The biography of the Austrian artist is very short, but vivid. The Spanish flu took Schiele into the afterlife (together with his wife, six months pregnant) at the age of only 28 years. During that period, he managed to go to prison, to the war, to live with the Klimt's former model, and to marry a girl from a respectable family. It is not surprising that the events of his life multiple times became the basis for film scripts. In 1980, the biography of Egon Schiele, or rather the last few years of his life, was filmed by the Austrian director Herbert Vesely.

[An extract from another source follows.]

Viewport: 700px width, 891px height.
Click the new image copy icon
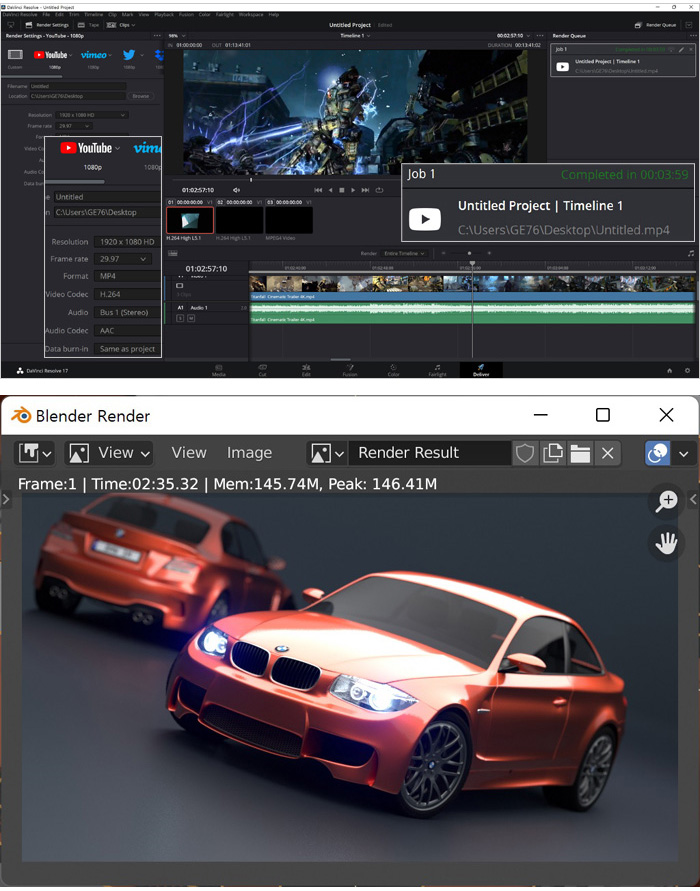[553, 453]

The rhythm of the film is unhurried, meditative and hypnotic. It seems that during the final editing, some fragments of the footage were deliberately put in a chaotic order to put the viewer into a trance. This is the case for the plot — the story of the scandal with a 15-year-old girl who was hiding for some time in the house where Schiele lived with his companion and model Wally Neuzil. The events around the court in the case of child molestation are told nonlinearly, and among flashbacks and flashforwards, it becomes not entirely clear which of them is true, and which is fiction or fantasies of their participants or authors of the film.
A still from the Egon Schiele — Excess and Punishment movie
After the acquittal, during the announcement of which one of his drawings was exponentially burned, Schiele is trying to recover from the fact that his work was still considered not art, but just miserable pornography. In any case, he could no longer live in small towns, where his eccentric lifestyle immediately attracted the attention of local residents, so he moved to Vienna, where he met his future wife.
A still from the Egon Schiele — Excess and Punishment movie
Worthy of separate attention is incredible portrait similarity of the actors chosen for the role of the artist and his wife Edith. Apparently, the director was so much satisfied with his lucky casting that he could not resist the temptation to long demonstrate those angles of the artist Mathieu Carrière, which are especially reminiscent of Schiele’s self-portraits. Vesely also could not deny himself the innocent pleasure of setting the heroes against the background of paintings where they are depicted in the same clothes and the same poses.
The poster
of the Egon Schiele — Excess and Punishment movie
But even without any clues in the frame
, you still unmistakably recognize the originals from the perspectives of the models and even from the stockings with boots worn on them. A considerable amount of screen time allotted to the thoughtful glide of the camera over the semi-naked bodies of the models allows you to watch them properly. Especially in the workshop of Gustav Klimt, where Schiele came in search of support and help. Klimt himself appears only a couple of times in the movie — in his famous long robe and certainly with a cat in his hands, as in the canonical photograph.
The movie is generally filmed in the genre of an "alive painting": Schiele’s works are seen here and there, both in the rusty-autumn forest landscapes and the broken rhythms of the narrow Viennese streets.
The picture "Death and the Maiden" is shown in the Egon Schiele — Excess and Punishment movie
The only one who violates this pedantic reproduction of the mood of the artist’s paintings is actress Jane Birkin as Wally Neuzil. For her sake, the director sacrificed the portrait resemblance once, and it was worth it.
A still from the Egon Schiele — Excess and Punishment movie
Birkin is the main star of the film, and she shines dazzlingly almost throughout its entire length, making her heroine almost the main acting character. She does not resemble the Wally images from Schiele’s paintings: too lively, too quivering, overwhelmingly graceful and sensual. If it were not for Birkin’s participation, the atmosphere of the film would be too depressing, because the artist’s biography does not provide for a happy ending for any of its participants.
Brian Eno also worked on the viscous atmosphere (even people who are very far from music know his work from the classic screensaver for Windows 95). Starting with the opening credits, the viewer is accompanied by otherworldly ambient, in which several notes of the Viennese waltz reinterpreted by the British musician are guessed.